By Paul Chambliss CBI

Once again, the right hand of the Government is not communicating with the left hand. While the President is busy expanding the money available to buy businesses, the Small Business Administration is doing its best to stop those sales from happening.

The SBA 7(a) Loan Program is the primary financing vehicle for small business purchases. Loans can be issued for up to $2 million, which covers the majority of transactions. Until recently, funds have been readily available and repayment terms have been favorable, with 10-year loan periods and interest rate caps.

The President’s recent American Recovery and Reinvestment Act provides $730 million to the SBA for, among other things, eliminating the borrower’s upfront fees for 7(a) loans, increasing the federal loan guarantee from 75% to 90%, and adding staff at the SBA. These provisions make it easier for banks to lend and for businesses to borrow.

Now, here is the catch. The SBA has changed its procedures to make it harder for small businesses to borrow this money. In the past, the SBA based its loan approval on the profitability of the business, also known as “Goodwill Value.” Recently, they have changed the procedure to base the loans primarily on physical assets, not goodwill. In the case of businesses with few assets, but high profitability, there is no longer a basis to make a loan.

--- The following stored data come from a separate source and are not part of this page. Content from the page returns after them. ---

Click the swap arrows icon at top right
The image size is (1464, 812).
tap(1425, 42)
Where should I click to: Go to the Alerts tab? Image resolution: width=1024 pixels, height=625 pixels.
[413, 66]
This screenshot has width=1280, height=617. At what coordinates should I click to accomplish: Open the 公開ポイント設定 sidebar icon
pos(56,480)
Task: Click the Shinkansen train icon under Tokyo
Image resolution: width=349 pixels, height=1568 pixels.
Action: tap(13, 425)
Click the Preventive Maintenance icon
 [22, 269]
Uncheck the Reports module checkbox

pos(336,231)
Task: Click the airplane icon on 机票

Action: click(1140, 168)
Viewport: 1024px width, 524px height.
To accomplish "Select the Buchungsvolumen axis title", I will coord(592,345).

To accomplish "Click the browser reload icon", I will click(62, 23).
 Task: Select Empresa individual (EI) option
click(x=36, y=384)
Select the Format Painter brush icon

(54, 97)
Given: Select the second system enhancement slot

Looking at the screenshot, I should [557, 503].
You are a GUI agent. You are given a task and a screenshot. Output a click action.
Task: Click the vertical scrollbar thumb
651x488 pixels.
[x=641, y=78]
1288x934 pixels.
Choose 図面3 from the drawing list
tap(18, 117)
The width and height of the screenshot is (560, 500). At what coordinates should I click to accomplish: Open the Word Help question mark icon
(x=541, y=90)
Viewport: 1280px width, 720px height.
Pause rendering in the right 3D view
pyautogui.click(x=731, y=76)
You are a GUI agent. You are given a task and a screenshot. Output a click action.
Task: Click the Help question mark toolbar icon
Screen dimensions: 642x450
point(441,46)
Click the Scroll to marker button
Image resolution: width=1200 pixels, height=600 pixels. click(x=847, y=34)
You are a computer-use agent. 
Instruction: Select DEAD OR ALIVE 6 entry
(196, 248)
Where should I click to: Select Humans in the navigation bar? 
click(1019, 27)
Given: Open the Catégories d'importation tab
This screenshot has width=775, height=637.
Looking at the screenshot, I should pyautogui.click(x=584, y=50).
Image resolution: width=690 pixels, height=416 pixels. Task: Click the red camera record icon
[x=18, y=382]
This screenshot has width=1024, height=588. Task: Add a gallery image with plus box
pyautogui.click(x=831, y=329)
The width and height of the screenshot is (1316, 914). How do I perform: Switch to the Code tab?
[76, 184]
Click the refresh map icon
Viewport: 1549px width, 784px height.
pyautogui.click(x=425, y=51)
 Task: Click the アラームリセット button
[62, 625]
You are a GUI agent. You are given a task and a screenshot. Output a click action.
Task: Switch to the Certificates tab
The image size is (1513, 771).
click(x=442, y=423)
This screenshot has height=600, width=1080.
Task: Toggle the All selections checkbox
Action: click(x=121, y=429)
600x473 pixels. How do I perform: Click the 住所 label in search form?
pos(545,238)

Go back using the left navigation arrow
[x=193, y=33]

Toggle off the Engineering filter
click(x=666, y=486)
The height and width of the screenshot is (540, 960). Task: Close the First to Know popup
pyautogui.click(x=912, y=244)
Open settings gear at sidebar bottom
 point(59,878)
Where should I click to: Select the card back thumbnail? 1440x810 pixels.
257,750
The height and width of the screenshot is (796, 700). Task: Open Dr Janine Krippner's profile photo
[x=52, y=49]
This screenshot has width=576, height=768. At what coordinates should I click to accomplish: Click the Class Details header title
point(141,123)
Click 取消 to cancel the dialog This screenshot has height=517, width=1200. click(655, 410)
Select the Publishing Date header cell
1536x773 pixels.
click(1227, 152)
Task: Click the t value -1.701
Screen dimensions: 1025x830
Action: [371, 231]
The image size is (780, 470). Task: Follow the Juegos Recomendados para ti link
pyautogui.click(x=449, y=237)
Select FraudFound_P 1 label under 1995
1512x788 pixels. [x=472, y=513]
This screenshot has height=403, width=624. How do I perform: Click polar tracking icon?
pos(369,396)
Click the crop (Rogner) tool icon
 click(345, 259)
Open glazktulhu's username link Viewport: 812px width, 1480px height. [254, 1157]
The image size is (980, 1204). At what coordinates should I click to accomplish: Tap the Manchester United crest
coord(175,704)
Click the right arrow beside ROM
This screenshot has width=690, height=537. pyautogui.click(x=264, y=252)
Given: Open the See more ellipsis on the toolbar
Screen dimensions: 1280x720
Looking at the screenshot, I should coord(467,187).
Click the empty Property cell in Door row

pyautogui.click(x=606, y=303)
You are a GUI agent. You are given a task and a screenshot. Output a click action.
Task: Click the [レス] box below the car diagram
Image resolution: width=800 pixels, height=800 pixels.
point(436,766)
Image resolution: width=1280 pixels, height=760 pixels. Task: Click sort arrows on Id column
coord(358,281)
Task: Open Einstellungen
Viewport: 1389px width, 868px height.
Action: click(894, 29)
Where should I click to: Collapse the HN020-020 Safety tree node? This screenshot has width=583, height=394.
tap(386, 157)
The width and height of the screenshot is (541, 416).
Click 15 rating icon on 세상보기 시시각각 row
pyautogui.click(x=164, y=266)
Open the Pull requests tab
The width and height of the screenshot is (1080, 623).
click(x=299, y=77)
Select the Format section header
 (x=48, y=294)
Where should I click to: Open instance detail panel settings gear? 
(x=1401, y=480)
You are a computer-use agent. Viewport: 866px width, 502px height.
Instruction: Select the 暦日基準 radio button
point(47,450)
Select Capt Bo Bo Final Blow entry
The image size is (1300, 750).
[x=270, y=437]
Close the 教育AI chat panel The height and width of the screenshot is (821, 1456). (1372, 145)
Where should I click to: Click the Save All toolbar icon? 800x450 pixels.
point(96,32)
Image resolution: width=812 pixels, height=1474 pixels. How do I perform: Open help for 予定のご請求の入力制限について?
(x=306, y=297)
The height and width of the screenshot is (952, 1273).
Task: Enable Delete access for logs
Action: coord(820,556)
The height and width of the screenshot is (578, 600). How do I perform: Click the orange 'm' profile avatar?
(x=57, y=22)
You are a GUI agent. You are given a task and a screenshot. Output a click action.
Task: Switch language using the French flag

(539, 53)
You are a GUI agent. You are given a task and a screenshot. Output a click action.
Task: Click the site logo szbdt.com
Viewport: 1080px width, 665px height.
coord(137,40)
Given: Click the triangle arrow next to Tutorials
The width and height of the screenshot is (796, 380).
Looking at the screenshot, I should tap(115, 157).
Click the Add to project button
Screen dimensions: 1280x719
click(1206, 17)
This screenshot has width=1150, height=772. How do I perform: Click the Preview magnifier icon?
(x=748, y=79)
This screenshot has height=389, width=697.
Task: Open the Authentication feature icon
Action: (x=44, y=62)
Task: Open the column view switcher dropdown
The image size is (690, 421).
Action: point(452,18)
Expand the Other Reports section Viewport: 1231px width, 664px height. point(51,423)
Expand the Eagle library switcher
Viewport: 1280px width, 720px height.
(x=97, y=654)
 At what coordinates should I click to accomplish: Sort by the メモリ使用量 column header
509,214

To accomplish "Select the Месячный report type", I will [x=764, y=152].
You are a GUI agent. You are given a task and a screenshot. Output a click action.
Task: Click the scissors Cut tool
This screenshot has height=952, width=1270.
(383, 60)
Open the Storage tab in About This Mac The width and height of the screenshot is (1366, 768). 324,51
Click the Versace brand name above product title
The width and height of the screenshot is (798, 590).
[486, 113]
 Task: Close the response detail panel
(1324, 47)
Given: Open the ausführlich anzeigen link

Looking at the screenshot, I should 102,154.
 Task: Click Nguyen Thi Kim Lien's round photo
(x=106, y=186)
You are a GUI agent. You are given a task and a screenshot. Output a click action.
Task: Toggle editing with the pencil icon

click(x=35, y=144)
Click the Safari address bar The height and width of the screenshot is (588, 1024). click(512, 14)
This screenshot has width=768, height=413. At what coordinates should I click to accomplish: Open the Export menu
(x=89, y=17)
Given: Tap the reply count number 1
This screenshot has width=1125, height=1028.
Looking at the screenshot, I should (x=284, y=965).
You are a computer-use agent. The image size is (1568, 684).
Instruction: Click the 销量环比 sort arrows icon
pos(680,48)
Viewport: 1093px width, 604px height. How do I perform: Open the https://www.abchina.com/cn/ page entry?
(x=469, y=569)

The average sale price for most businesses is more than twice the value of the physical assets, and the balance of the price is made up of the goodwill value. This new policy from the SBA severely constricts the primary financing available for business sales. Another little known fact is that the SBA also discounts the value of the physical assets by 50% to calculate the loan amount. Combine these restrictions and a business buyer can only get financing for 25% of the value of the business. This means the buyer has to come up with a 75% down payment. Before this change in policy, it was normal to see only a 10-25% down payment with SBA loans financing the rest.

Buyers cannot afford the higher down payments. As a result, they will offer lower prices for the businesses and sellers will be asked to finance the purchase with a seller carryback note. The result is there will be fewer sales and lower prices; and sellers may decide to stay with their businesses until conditions change. Business sale transactions are going to slow down considerably, which will impede growth in the economy. Already, the Colorado Association of Business Intermediaries has heard anecdotal evidence of a slowdown. Of 12 recent transactions reported to CABI, only one had bank financing. One transaction had no down payment, with the seller financing 100% of the purchase price.

It will now be a challenge for sellers to get the full value for their business. Business expansion and job growth that normally comes from these business sales are being put at risk. It is time for the SBA to get back to the former policy of financing profitable businesses.

The President is trying to get the economy moving ahead, but the SBA is putting up a roadblock. What are the nine most dreaded words in the English language? “I’m from the government and I’m here to help.”